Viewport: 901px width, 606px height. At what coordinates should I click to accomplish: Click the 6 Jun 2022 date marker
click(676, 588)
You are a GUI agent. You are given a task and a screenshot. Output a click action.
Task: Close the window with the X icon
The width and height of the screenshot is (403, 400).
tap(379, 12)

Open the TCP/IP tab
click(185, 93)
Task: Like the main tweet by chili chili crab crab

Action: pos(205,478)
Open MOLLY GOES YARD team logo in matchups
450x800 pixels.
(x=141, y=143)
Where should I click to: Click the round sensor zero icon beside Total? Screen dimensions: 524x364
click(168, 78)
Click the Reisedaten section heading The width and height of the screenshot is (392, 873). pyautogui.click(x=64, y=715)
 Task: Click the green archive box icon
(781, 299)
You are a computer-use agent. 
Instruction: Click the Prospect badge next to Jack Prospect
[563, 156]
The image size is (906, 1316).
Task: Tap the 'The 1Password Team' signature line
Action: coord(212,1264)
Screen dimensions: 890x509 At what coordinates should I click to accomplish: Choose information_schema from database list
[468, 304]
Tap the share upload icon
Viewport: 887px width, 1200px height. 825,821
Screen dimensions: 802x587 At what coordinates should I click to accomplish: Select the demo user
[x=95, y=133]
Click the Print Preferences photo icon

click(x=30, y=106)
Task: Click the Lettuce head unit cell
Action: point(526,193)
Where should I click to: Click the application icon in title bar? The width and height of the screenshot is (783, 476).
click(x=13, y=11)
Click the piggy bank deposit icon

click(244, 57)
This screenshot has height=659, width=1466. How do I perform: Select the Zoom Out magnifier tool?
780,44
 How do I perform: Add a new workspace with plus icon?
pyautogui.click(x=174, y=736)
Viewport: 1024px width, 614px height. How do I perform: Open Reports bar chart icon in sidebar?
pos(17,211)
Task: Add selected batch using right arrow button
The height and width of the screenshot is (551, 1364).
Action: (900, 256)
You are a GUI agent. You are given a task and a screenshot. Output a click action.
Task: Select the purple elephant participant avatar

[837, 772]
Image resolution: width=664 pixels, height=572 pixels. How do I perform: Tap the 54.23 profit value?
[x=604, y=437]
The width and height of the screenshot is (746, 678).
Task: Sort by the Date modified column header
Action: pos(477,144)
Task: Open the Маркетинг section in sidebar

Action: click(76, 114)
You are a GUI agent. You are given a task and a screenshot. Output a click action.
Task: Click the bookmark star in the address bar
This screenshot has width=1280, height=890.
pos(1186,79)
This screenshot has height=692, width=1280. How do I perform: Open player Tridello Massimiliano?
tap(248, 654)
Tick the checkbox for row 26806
━━━━
• [What is being asked] Reply with an exact transcription of the material above.

• [The answer]
Viewport: 901px width, 606px height. At what coordinates should I click to accomplish: Click the 6 Jun 2022 date marker
click(676, 588)
You are a GUI agent. You are given a task and a screenshot. Output a click action.
Task: Close the window with the X icon
The width and height of the screenshot is (403, 400).
tap(379, 12)

Open the TCP/IP tab
click(185, 93)
Task: Like the main tweet by chili chili crab crab

Action: pos(205,478)
Open MOLLY GOES YARD team logo in matchups
450x800 pixels.
(x=141, y=143)
Where should I click to: Click the round sensor zero icon beside Total? Screen dimensions: 524x364
click(168, 78)
Click the Reisedaten section heading The width and height of the screenshot is (392, 873). pyautogui.click(x=64, y=715)
 Task: Click the green archive box icon
(781, 299)
You are a computer-use agent. 
Instruction: Click the Prospect badge next to Jack Prospect
[563, 156]
The image size is (906, 1316).
Task: Tap the 'The 1Password Team' signature line
Action: coord(212,1264)
Screen dimensions: 890x509 At what coordinates should I click to accomplish: Choose information_schema from database list
[468, 304]
Tap the share upload icon
Viewport: 887px width, 1200px height. 825,821
Screen dimensions: 802x587 At what coordinates should I click to accomplish: Select the demo user
[x=95, y=133]
Click the Print Preferences photo icon

click(x=30, y=106)
Task: Click the Lettuce head unit cell
Action: point(526,193)
Where should I click to: Click the application icon in title bar? The width and height of the screenshot is (783, 476).
click(x=13, y=11)
Click the piggy bank deposit icon

click(244, 57)
This screenshot has height=659, width=1466. How do I perform: Select the Zoom Out magnifier tool?
780,44
 How do I perform: Add a new workspace with plus icon?
pyautogui.click(x=174, y=736)
Viewport: 1024px width, 614px height. How do I perform: Open Reports bar chart icon in sidebar?
pos(17,211)
Task: Add selected batch using right arrow button
The height and width of the screenshot is (551, 1364).
Action: (900, 256)
You are a GUI agent. You are given a task and a screenshot. Output a click action.
Task: Select the purple elephant participant avatar

[837, 772]
Image resolution: width=664 pixels, height=572 pixels. How do I perform: Tap the 54.23 profit value?
[x=604, y=437]
The width and height of the screenshot is (746, 678).
Task: Sort by the Date modified column header
Action: pos(477,144)
Task: Open the Маркетинг section in sidebar

Action: click(76, 114)
You are a GUI agent. You are given a task and a screenshot. Output a click action.
Task: Click the bookmark star in the address bar
This screenshot has width=1280, height=890.
pos(1186,79)
This screenshot has height=692, width=1280. How do I perform: Open player Tridello Massimiliano?
tap(248, 654)
Tick the checkbox for row 26806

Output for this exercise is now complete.